* **Prompt A**
Write out the rows that come after the text, word for word, leaving out the pictures.

* **Document excerpt**
- - -
Digital storytelling is not a unique ability, it’s merely extending ONE of the existing abilities of advertising into new opportunities provided by the features of a new platform.
The new marketing opportunities isn’t related to technology (paper is as much a technology as a browser, and TV most certainly is) or distribution. But should be the product of what the company aims to do with their time together with the customer. Are their goals best met by telling a story, igniting conversations or providing deliberate value? (Or a combination of these) Do you want awareness or preference? Do you want to affect anticipation or involve them in an experience and connect with them?
The biggest problem with “digital marketing” seems to be the term itself: “digital marketing”. What we need to do is stop talking about the features and start talking about the abilities: messages, connect or creating deliberate value.
I think we agree in the end, but technology IS important. It is important in the sense that digital technology has broken the old paradigm of broadcast mass-communications, one to many. For the first time companies and brands can use a return channel and interact with each individual that they have a relationship with.
Many companies today still do not know who buys their products and what happens with those products after they leave the shop. now and in the future, smart entrepeneurs and marketeers will be building environments where companies and customers will be (re)connected, and where the dialogue, the conversation can start.
This is what digital technology has enabled, and this is where I think we agree – technology in itself is not the goal, but it is the means by which this mass dialogue is enabled. I’d even dare calling it a platform in that sense :)
Thank you for the valuable comment Jeroen.
My point is that the focus on “digital” being a technology removes us from understanding it’s real opportunities, because in doing so we are fusing together concepts and abilities related to storytelling, conversations and utilities.
The first post in this stream suggested that digital is not a platform because there is no “digital” in consumers lives anymore (growing tendency strongly represented in the younger market). Digital and real life has become the same place – so why should we separate the two – based on what?
This second post wants to state that by minimizing digital to being a “platform” we loose the focus on the richness of the opportunities and abilities gained from maturing interaction with digital technology. (as you point out excellently, the “conversation” is a part of this). And muddling everything together into a terminology that is unhelpful in understanding what we are able to achieve and giving clients good enough reasons to invest.
- - -
* **Prompt B**
Write what comes next in the discussion of digital marketing, beginning after its last sentence.
- - -
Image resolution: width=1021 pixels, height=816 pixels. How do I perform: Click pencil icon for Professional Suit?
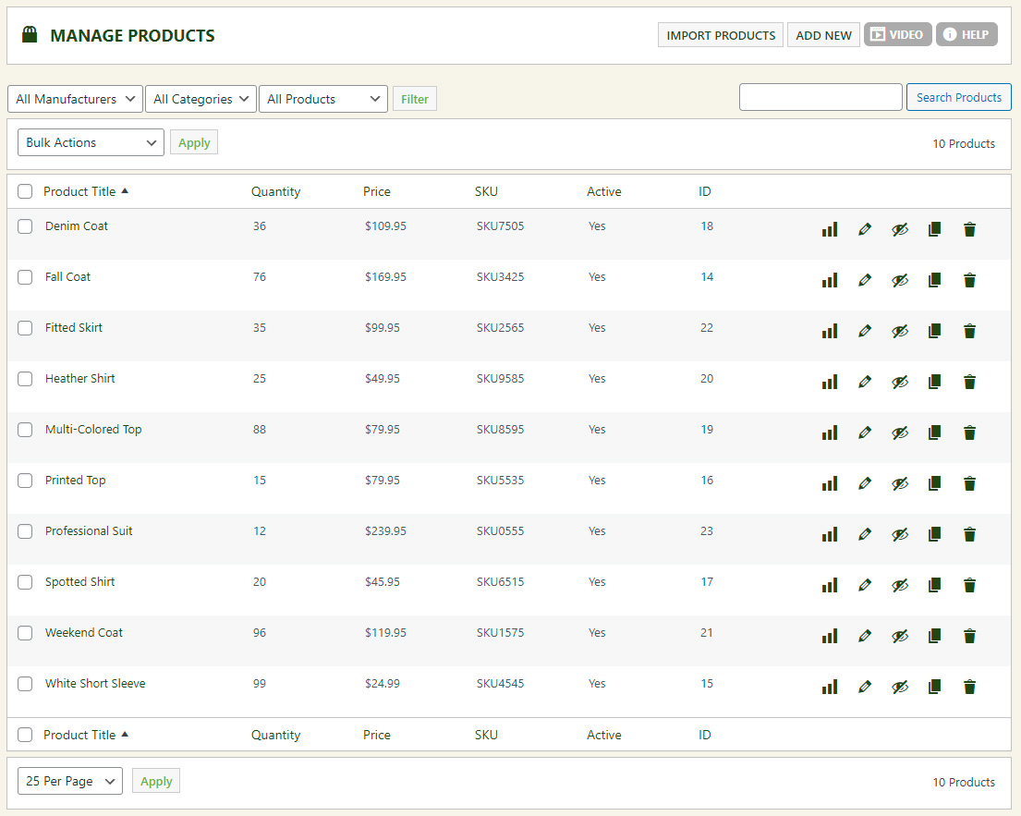click(x=865, y=534)
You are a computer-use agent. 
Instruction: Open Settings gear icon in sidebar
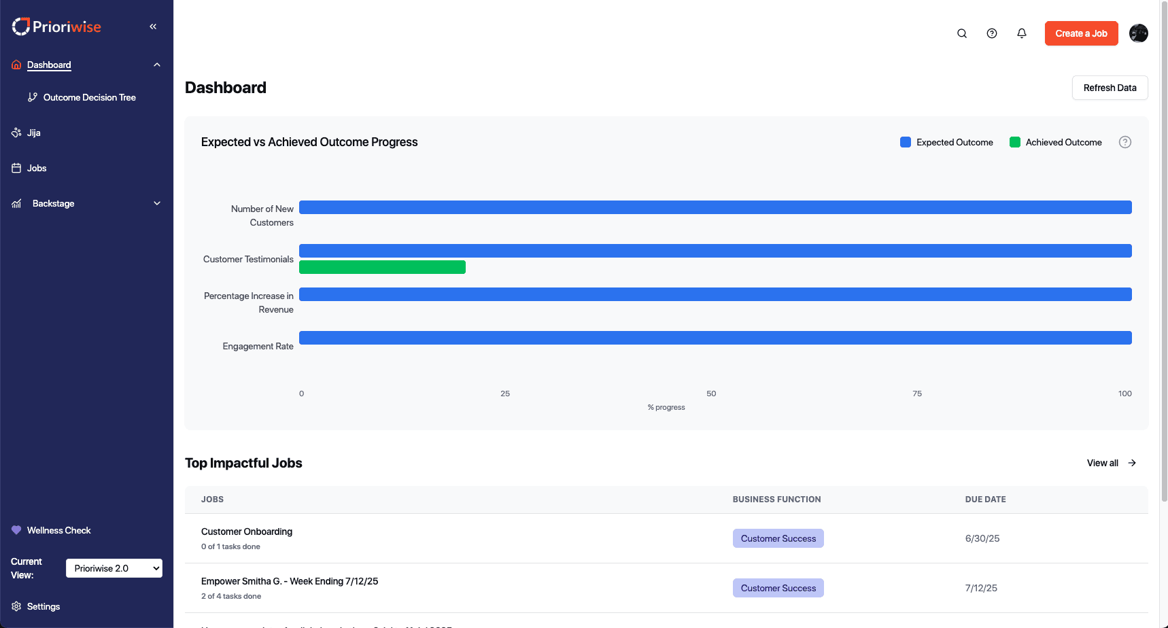click(x=16, y=606)
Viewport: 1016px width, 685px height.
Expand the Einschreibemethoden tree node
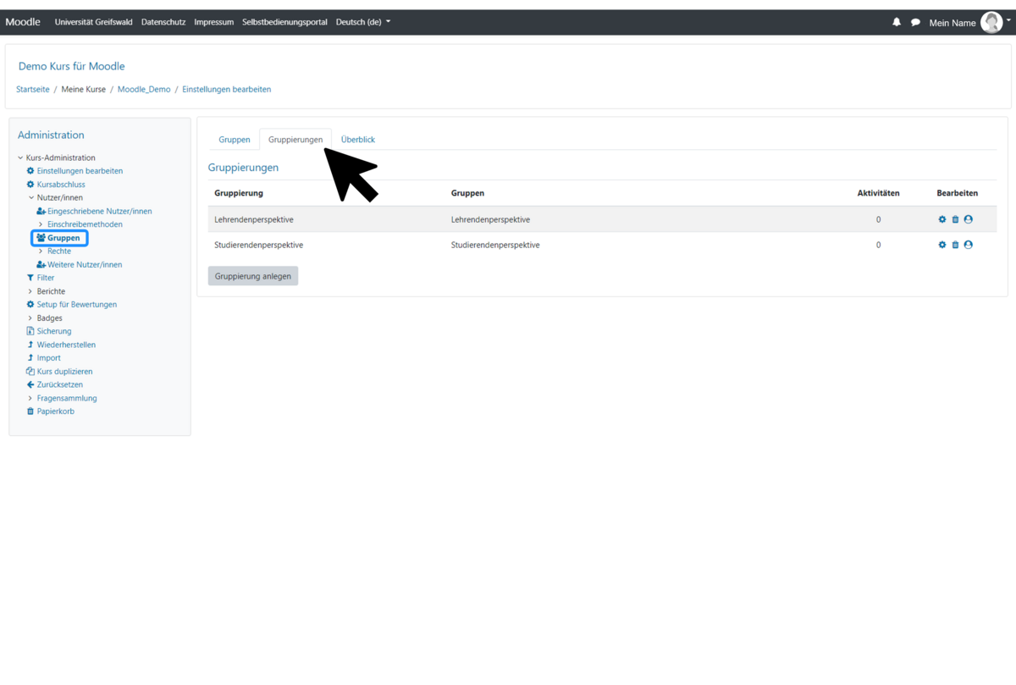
- - -
* **Expected output A**
Image resolution: width=1021 pixels, height=816 pixels. How do I perform: Click pencil icon for Professional Suit?
click(x=865, y=534)
You are a computer-use agent. 
Instruction: Open Settings gear icon in sidebar
click(x=16, y=606)
Viewport: 1016px width, 685px height.
Expand the Einschreibemethoden tree node

* **Expected output B**
So we are definitely on to the same thing. My point is suggesting that we rethink how we articulate the stuff we are doing every day – and at the same time trying to ad some context to it.
best :o)
Helge
Hi Helge,
I totally agree with you. I think digital is more an unnecessary obstacle for agencies than a help. People (let’s not forget that there is a person behind every consumer) don’t make a difference if something that adds value happens online or offline. Only we as marketers and advertisers like to use this distinction. It’s time to shift our attitudes towards a holistic view.
In my opinion this doesn’t happen in a lot of agencies because they pay to less attention to the context in which their customers are living in. Only when you understand the context right you will be able to come up with content that grabs the attention of people because it adds value to their everyday life or to things they love to do.
With the help of new technologies like social media, we have the unique possibility to 1.) better understand the context and 2.) start real dialogue communication instead of one-way. But than again it’s not about the technology that we use it’s about people – Nobody cares about Facebook but everybody cares about their friends (currently they are on Facebook, but this is only a container that might be replaced in the future with some new and better – the same will happen to your brand if you don’t get the context right).
all the best from Budapest
/Steff
[…] the two previous posts in this stream (first and second), I try to argument that developers and designers of digital platforms are the only ones […]
Hi Steff, thanks for contributing.
Love your use of the word context. And I agree, nobody uses products to use products, they use them to solve a larger activity, which is a part of a context. Understanding the context also gives a much richer understanding of how we are already creating value – and how to extend on that.
I would also like to say that even though Facebook is one of the largest siblings in the social media family. It’s not necessarily the place to go for social media. We are experiencing in a campaign right now little traffic from Facebook (more like short bursts), but an ongoing stream of steady visitors from a niche forum serving just a particular need – where our campaign fits this need perfectly… So there already is a life outside Facebook – luckily :o)
And again, thanks for contributing.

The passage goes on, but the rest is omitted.